Here's the PhD dissertation describing REST
http://www.ics.uci.edu/~fielding/pubs/dissertation/top.htm
in full glory.


Andrew Dalke
***@dalkescientific.com
--
Need usable, robust software for bioinformatics or chemical
informatics? Want to integrate your different tools so you can
do more science in less time? Contact us!
http://www.dalkescientific.com/
Andrew Dalke
2003-01-15 18:33:58 UTC
Permalink
Post by Brian Gilman
I've also thought about REST as a means to
make a distributed system. But, the industry is just not going that way.
Says the Java guy talking to Perl and Python coders. :)

The direction of industry should be an influence, but not a deciding
factor. ("If everyone else were to jump off the Empire State
building....") In my posts I said that so far SOAP has been tricky
to use (interoperating between Python, Perl, and Java), and the benefits
of SOAP given in the RFCs are not unique to a SOAP approach. I also
said, as you verified, that SOAP isn't useful for streaming over
large responses, and pointed out an alternate way to approach it that
the current 1.5 spec nor RFC 13 support. I also pointed out that a
SOAP approach makes it hard to do caching.

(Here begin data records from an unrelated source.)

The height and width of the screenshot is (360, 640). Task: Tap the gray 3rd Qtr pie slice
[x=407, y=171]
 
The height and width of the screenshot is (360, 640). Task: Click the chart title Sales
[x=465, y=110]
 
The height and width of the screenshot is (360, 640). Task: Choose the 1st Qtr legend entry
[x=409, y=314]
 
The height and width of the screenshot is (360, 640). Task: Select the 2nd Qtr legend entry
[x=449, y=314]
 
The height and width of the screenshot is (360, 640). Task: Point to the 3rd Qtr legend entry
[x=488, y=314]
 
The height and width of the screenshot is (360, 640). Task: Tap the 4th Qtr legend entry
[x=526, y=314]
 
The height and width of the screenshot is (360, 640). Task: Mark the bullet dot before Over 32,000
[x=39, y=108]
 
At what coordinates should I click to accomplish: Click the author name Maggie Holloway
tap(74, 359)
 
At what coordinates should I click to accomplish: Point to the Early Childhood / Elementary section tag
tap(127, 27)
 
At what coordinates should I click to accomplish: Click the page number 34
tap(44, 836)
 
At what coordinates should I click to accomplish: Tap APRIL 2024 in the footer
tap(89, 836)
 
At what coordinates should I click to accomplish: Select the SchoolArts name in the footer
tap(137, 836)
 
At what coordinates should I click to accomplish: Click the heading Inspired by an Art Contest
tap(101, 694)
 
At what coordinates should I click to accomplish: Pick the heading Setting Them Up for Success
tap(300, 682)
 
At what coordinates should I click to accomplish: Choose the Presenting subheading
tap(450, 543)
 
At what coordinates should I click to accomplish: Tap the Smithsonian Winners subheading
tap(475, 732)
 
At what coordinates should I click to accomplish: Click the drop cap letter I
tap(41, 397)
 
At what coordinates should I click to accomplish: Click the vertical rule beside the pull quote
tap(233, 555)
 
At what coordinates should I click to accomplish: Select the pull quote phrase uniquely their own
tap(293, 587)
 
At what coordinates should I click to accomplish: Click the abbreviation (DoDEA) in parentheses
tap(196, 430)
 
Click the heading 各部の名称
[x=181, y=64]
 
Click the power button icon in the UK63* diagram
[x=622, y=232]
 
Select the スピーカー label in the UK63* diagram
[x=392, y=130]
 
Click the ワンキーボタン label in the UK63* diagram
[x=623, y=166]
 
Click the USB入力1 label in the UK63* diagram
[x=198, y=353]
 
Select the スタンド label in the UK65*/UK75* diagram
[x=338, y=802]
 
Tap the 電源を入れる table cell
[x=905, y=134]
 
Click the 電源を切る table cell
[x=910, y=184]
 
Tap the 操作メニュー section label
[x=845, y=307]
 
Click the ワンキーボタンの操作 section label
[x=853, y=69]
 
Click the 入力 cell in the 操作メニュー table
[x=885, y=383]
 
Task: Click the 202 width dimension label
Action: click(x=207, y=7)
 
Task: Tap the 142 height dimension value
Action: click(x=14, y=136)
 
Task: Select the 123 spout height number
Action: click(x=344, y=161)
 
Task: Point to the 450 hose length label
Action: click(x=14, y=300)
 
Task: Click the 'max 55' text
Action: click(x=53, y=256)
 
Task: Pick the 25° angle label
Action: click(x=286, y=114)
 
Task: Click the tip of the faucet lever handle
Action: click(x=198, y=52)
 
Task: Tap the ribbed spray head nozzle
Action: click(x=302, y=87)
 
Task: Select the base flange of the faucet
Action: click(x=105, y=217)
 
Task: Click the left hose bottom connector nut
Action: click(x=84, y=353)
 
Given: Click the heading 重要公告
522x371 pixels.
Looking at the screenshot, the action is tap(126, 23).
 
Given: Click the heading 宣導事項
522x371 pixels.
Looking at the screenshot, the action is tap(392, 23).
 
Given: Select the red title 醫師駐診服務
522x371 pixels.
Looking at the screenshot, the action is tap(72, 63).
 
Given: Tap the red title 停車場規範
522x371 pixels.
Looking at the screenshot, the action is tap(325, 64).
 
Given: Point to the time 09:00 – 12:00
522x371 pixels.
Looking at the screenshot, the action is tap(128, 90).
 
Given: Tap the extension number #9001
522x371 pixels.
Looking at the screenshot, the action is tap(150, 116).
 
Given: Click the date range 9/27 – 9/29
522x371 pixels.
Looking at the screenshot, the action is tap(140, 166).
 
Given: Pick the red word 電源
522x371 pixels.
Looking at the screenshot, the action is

[Actually, itemized list of reasons at the bottom of this post.]
Post by Brian Gilman
There are MANY toolkits to program up a web service.
Yes, and I tried 4 of them for Python and the SOAP::Lite one for
Perl. I also mentioned there are many toolkits to program up a
REST service, since they already exist for standard web programming.
Post by Brian Gilman
Programming a REST
service means doing things that are non-standard and my engineering brain
says not to touch those things.
How is it non-standard? A search can still be a SOAP request (or
XML-RPC which is just as useful as SOAP and much less complicated).
Returning XML w/ a DTD is standardized, and the DTD can be used to
generate a native data structure. True, the DTD doesn't handle type
schemas, but that can be verified with an external schema. (Based
on the work of people I know, I'm now leaning towards RELAX-NG, but
that's a different topic.)
Post by Brian Gilman
SOAP has been able to solve a lot of
interoperability problems and will only get better over time. We use the
DIME protocol and compression to shove data over the wire. No need to parse
the document this way.
And XML-RPC has been able to solve a lot of interoperability problems
and is mature and stable. What advantages does SOAP bring?

DIME? Here's what I know about it (dated 2002/09/18)
http://www.xml.com/pub/a/2002/09/18/ends.html

According to that, DIME is more of a de facto standard than a de jure
one, so how does that affect your engineering brain? ;)

More seriously, it's layers upon layers. As I read it, the DIME message
holds the SOAP message, and is decoded to get the SOAP portion out.
(This is because DIME is a binary format and may contain XML metacharacters.)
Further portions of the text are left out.